WHAT TO WORK ON ▸ Give again, unaltered, the lines of the listing below that run from the line having "Focus the Busca algo search field" through the line having "Open the Utilities panel with hammer icon".

INFORMATION SHOWN ▸
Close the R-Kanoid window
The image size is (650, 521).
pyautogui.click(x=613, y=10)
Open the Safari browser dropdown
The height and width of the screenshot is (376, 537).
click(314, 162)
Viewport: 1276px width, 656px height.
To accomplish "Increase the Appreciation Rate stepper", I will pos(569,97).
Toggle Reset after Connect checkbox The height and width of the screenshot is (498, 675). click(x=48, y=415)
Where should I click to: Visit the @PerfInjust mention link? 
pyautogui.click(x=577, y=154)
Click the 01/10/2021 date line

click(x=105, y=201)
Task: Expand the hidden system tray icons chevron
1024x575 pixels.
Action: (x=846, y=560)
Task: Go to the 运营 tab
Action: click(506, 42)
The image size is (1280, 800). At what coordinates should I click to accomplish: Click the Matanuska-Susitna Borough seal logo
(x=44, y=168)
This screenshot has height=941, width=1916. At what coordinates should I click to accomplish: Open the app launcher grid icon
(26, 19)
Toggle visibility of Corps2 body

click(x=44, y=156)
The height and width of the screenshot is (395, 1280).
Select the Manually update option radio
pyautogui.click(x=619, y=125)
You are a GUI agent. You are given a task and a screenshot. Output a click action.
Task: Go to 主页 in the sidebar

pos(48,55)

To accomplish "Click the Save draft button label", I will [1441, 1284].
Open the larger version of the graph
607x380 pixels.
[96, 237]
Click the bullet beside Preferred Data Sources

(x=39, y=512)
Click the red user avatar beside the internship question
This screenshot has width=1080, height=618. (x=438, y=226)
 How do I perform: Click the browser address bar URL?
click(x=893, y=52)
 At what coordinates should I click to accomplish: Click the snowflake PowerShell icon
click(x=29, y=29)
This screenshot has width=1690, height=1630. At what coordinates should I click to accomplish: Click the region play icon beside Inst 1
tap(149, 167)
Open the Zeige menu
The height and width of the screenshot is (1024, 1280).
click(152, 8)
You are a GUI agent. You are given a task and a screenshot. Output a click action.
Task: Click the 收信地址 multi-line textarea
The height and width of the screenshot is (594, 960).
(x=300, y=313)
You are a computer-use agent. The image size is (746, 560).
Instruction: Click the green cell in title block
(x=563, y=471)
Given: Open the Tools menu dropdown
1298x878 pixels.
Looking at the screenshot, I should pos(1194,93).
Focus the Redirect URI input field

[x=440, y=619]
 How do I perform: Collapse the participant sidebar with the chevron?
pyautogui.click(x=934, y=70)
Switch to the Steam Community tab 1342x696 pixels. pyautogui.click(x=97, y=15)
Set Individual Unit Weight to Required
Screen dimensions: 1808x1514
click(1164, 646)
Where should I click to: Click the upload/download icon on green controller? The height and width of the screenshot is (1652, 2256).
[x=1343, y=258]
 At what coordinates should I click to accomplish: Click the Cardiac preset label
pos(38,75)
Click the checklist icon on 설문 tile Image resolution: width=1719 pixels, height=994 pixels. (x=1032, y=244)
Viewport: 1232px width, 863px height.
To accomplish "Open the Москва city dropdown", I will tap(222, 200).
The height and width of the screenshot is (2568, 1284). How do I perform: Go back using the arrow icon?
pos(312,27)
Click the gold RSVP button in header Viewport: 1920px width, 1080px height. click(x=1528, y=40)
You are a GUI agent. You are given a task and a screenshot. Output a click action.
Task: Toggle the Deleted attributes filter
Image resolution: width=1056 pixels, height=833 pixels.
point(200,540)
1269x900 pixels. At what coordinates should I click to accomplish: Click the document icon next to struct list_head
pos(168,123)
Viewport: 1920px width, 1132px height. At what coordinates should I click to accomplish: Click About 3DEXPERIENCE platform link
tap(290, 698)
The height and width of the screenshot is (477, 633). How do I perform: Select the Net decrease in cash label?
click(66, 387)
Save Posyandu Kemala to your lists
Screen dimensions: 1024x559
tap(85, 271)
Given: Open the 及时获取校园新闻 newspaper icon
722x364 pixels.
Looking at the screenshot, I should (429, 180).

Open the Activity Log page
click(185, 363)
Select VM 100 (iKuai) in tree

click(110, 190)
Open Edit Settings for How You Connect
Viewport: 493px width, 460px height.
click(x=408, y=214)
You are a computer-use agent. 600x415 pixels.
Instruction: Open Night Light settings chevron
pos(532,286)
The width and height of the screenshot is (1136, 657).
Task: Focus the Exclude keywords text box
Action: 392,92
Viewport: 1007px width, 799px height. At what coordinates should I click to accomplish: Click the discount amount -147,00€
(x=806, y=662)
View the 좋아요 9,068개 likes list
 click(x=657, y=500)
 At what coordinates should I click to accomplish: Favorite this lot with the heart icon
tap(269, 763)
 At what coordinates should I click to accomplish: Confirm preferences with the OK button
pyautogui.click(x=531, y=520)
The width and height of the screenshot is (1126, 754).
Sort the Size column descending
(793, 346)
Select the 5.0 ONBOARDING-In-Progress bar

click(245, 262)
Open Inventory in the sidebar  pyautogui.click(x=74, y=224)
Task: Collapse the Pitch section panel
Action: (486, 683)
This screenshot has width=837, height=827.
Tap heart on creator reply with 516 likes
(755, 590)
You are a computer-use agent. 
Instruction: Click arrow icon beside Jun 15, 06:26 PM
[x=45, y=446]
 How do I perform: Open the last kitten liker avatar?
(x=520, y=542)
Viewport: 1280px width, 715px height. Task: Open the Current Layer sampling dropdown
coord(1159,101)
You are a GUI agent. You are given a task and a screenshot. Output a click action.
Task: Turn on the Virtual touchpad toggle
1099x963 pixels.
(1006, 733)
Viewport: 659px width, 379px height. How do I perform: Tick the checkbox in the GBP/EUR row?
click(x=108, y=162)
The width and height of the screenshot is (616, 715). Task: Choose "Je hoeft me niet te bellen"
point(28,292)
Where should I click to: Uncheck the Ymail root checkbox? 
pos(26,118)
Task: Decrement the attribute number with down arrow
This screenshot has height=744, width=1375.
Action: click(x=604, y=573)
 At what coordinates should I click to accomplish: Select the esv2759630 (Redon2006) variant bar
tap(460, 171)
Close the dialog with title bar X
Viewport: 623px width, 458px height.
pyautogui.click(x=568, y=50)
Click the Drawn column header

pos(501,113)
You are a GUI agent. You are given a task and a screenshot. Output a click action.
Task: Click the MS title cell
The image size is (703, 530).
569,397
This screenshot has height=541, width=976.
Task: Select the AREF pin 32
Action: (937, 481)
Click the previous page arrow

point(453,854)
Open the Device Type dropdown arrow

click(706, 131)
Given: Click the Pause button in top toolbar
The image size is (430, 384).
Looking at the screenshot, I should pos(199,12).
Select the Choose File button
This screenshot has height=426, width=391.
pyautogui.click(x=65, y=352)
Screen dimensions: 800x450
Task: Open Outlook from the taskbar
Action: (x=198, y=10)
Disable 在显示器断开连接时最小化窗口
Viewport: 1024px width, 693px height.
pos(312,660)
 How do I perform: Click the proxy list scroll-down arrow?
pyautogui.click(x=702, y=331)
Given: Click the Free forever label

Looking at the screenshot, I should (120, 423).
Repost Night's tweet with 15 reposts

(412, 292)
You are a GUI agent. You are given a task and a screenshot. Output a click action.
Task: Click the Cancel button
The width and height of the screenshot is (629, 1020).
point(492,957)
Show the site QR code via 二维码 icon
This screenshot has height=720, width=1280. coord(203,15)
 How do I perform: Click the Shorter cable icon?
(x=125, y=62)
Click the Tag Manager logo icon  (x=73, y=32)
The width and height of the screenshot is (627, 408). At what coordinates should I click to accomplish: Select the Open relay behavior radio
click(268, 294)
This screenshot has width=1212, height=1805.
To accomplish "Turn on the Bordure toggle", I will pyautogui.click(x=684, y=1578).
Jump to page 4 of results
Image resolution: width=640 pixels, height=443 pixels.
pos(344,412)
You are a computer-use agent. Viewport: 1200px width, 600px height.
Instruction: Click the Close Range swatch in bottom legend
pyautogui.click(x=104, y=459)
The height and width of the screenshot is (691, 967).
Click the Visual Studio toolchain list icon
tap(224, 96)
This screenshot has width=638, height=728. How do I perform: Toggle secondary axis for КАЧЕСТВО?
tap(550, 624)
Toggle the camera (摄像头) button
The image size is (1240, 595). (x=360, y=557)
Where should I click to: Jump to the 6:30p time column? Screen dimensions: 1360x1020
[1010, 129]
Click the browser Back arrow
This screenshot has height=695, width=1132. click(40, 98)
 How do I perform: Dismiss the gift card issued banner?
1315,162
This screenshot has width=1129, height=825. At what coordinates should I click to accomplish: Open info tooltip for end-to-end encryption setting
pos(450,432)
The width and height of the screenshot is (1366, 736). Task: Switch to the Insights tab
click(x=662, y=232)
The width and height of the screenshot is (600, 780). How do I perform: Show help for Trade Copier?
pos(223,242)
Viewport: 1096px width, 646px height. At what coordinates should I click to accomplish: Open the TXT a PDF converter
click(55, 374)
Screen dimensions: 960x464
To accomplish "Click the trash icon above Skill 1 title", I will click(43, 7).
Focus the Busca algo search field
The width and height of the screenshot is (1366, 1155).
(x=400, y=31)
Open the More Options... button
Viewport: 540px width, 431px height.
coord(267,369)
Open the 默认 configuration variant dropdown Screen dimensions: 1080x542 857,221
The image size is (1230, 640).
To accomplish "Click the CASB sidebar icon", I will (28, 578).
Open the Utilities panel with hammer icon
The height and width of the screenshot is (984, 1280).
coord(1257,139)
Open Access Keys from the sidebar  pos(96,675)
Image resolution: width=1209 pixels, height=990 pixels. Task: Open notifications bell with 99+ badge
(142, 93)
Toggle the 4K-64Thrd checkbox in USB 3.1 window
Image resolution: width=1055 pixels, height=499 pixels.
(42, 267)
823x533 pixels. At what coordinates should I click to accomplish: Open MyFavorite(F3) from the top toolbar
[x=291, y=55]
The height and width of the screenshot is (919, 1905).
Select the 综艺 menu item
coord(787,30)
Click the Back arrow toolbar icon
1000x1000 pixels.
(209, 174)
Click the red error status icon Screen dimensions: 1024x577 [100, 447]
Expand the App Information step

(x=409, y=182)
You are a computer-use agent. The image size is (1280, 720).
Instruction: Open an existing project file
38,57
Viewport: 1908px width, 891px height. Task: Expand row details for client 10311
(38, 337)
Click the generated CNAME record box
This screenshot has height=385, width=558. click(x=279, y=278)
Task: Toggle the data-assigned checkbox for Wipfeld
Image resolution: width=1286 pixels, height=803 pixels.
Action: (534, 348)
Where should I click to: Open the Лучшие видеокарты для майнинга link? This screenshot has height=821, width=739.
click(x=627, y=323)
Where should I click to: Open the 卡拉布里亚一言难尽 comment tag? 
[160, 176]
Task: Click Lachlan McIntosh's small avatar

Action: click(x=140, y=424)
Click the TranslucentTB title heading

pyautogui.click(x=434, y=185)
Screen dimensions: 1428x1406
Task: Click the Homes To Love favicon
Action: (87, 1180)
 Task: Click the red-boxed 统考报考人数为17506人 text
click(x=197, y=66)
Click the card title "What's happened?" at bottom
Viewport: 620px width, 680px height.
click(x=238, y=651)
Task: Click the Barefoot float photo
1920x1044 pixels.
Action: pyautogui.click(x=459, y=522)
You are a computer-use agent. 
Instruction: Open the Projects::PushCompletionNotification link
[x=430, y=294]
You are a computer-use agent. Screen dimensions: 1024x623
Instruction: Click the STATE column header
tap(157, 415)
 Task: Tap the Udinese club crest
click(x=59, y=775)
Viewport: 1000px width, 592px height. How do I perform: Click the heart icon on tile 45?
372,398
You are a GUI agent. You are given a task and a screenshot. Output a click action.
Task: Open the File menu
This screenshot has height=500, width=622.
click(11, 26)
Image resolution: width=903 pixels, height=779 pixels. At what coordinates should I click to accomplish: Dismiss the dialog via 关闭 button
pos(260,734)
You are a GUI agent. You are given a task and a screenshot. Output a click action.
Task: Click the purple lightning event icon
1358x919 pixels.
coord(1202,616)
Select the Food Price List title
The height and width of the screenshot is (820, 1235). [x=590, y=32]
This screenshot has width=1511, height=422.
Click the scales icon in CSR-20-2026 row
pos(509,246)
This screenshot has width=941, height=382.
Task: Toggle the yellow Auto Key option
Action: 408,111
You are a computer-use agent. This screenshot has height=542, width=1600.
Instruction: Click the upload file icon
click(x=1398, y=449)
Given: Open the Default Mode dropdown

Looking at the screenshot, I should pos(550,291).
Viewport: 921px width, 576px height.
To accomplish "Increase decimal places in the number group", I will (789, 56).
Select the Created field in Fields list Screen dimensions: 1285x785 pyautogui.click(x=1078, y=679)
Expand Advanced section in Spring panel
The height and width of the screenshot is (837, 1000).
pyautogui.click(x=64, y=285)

RESULT ▸
Focus the Busca algo search field
The width and height of the screenshot is (1366, 1155).
(x=400, y=31)
Open the More Options... button
Viewport: 540px width, 431px height.
coord(267,369)
Open the 默认 configuration variant dropdown Screen dimensions: 1080x542 857,221
The image size is (1230, 640).
To accomplish "Click the CASB sidebar icon", I will (28, 578).
Open the Utilities panel with hammer icon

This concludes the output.